[What is needed]:
Continue the editorial on mad cow disease below from the point where it stops, keeping its tone and argument.

[Exercise text]:
Planting Seeds - Food & Farming News from CDFA

LA Times editorial on BSE

http://www.latimes.com/news/opinion/editorials/la-ed-madcow-california-20120502,0,2552488.story

May 2, 2012

Mad cow disease has the power to terrify, but at this point, U.S. consumers have far more to fear from other sources of food poisoning. There have been no human deaths from eating mad-cow-tainted beef in this country. Meanwhile, other food-borne illnesses kill 3,000 Americans a year; close to 400 die from salmonella alone, according to a 2011 report by the U.S. Centers for Disease Control.

That said, there’s still reason for concern about this country’s efforts to prevent mad cow — formally known as bovine spongiform encephalopathy — despite federal officials’ rosy statements after a California dairy cow was discovered to have the disease. The cow was among the 40,000 cattle randomly tested each year in this country for mad cow, and is only the fourth case to be detected. As spokesmen for the U.S. Department of Agriculture put it, the diseased cow had never entered the human food supply; it was found at a rendering plant, which processes animal remains for use in animal feed and some household products. And it had an atypical form of the illness, one that is more likely to have developed spontaneously rather than having been ingested through its feed, though the USDA is investigating the food records of the dairy involved.

This country’s primary defense against mad cow is a ban on feeding cattle parts to other cattle. That is supposed to prevent one animal from infecting another — both mad cow and the human variant of the disease are spread by consuming parts of infected cattle. But that goal is undermined by one industry practice that is still allowed: Those cattle parts can be turned into chicken feed. Chickens can’t contract the disease, but their uneaten feed and their droppings are then scooped up and processed into cattle feed. This procedure should be banned.

[Extracted material]:

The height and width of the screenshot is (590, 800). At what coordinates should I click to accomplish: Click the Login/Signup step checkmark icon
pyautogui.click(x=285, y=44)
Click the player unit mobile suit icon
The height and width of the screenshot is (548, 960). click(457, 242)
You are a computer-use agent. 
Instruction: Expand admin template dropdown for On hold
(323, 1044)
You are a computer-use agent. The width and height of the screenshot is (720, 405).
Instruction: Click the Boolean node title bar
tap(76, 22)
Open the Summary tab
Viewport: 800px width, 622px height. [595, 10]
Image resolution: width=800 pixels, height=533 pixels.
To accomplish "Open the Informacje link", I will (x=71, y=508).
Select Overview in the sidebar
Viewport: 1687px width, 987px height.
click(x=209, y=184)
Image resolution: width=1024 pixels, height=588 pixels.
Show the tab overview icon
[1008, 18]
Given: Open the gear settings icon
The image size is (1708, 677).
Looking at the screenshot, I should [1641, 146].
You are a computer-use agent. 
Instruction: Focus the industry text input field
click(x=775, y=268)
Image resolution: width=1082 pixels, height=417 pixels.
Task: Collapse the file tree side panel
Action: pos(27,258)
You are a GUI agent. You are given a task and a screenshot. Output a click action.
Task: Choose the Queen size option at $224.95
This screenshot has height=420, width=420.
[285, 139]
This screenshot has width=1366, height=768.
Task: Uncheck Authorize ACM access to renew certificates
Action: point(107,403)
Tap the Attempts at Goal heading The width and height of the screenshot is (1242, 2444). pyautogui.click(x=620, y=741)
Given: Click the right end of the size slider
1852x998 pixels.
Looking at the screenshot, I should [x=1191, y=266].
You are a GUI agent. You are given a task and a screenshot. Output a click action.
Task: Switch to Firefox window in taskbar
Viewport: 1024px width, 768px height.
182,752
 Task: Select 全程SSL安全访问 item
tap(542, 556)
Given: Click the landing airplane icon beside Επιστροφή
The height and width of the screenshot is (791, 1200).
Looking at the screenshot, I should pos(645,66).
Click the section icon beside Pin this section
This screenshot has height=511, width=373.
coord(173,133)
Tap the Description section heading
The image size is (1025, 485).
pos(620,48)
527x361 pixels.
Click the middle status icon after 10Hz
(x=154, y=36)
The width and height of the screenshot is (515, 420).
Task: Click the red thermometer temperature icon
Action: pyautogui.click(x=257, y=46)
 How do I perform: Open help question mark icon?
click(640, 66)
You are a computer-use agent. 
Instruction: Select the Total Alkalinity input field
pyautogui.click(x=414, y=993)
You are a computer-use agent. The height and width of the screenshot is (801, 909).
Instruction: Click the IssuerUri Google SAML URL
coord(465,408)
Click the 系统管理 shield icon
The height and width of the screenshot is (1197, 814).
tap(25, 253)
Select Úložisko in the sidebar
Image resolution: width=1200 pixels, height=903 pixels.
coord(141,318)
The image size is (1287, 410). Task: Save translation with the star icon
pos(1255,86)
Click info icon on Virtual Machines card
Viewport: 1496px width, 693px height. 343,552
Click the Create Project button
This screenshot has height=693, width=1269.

[Response box]:
USDA officials touted the California case as proof that their random sampling works. But the agency tests only one in about 900 cattle. The chances are tiny that there was only one sickened animal among the 35 million cattle slaughtered each year in the United States, and that this level of testing just happened to catch it. The fact that testing found any cases is reason enough to increase testing.

There’s probably no cause for alarm, but that doesn’t mean that the federal government has taken all the reasonably appropriate steps to protect and reassure consumers. South Korea halted imports of U.S. beef for five years after a previous case was discovered in this country, and two retailers there stopped selling last week. Indonesia is also banning imports. The U.S. beef industry itself should be calling for extra measures to protect the reputation of its products.